- TASK ITEM
Among the entries below, find the lines holding "agent" and copy them.

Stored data
********************
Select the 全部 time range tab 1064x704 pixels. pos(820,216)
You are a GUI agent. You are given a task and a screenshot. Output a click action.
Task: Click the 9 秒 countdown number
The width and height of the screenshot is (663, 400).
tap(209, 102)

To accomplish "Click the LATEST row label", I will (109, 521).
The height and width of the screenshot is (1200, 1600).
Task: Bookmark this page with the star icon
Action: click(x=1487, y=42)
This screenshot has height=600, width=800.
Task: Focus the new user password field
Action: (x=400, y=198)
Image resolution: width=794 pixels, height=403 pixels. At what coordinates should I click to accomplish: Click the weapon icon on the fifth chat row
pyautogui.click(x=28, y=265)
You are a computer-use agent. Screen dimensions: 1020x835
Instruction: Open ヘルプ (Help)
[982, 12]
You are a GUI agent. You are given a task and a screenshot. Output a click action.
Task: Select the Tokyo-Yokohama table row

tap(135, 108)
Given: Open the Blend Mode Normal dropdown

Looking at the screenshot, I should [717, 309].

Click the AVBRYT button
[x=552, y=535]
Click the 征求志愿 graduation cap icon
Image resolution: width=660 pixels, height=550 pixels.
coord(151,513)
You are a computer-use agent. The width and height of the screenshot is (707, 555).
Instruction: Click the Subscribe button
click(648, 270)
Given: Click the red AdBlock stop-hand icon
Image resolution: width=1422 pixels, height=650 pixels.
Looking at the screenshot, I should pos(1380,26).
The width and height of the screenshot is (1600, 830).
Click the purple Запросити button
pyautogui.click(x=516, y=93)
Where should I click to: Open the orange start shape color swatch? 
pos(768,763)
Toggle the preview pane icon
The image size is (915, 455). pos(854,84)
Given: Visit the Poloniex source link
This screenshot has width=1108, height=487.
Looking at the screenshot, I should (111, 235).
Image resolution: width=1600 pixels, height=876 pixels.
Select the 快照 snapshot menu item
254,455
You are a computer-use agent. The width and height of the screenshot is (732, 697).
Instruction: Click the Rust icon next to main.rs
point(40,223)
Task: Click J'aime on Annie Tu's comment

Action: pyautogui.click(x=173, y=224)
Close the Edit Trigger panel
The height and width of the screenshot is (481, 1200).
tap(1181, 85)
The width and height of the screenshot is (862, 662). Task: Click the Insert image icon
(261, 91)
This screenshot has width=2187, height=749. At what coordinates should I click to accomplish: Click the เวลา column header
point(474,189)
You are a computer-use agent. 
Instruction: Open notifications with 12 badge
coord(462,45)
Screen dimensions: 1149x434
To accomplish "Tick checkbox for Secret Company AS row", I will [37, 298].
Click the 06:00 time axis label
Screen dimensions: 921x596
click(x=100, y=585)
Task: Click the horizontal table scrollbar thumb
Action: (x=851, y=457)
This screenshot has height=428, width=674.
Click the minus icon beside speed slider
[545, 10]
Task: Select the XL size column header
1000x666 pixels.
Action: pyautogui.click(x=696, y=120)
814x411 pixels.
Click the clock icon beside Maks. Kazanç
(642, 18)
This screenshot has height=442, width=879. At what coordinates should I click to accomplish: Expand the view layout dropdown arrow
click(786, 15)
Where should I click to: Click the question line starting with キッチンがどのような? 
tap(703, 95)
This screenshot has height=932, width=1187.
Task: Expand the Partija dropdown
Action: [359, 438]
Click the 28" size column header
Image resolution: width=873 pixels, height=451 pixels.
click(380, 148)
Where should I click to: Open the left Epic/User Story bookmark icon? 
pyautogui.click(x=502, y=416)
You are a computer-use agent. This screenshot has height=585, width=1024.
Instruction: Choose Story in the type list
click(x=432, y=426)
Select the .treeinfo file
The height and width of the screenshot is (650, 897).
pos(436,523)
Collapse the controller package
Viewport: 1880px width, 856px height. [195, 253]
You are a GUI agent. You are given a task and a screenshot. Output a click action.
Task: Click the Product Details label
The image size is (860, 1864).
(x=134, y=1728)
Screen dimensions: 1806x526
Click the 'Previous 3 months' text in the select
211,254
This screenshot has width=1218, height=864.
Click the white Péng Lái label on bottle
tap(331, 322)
********************
- SOLUTION
You are a GUI agent. You are given a task and a screenshot. Output a click action.
You are a computer-use agent. Screen dimensions: 1020x835
You are a GUI agent. You are given a task and a screenshot. Output a click action.
You are a computer-use agent. The width and height of the screenshot is (707, 555).
You are a computer-use agent. The width and height of the screenshot is (732, 697).
You are a computer-use agent. 
You are a computer-use agent. This screenshot has height=585, width=1024.
You are a GUI agent. You are given a task and a screenshot. Output a click action.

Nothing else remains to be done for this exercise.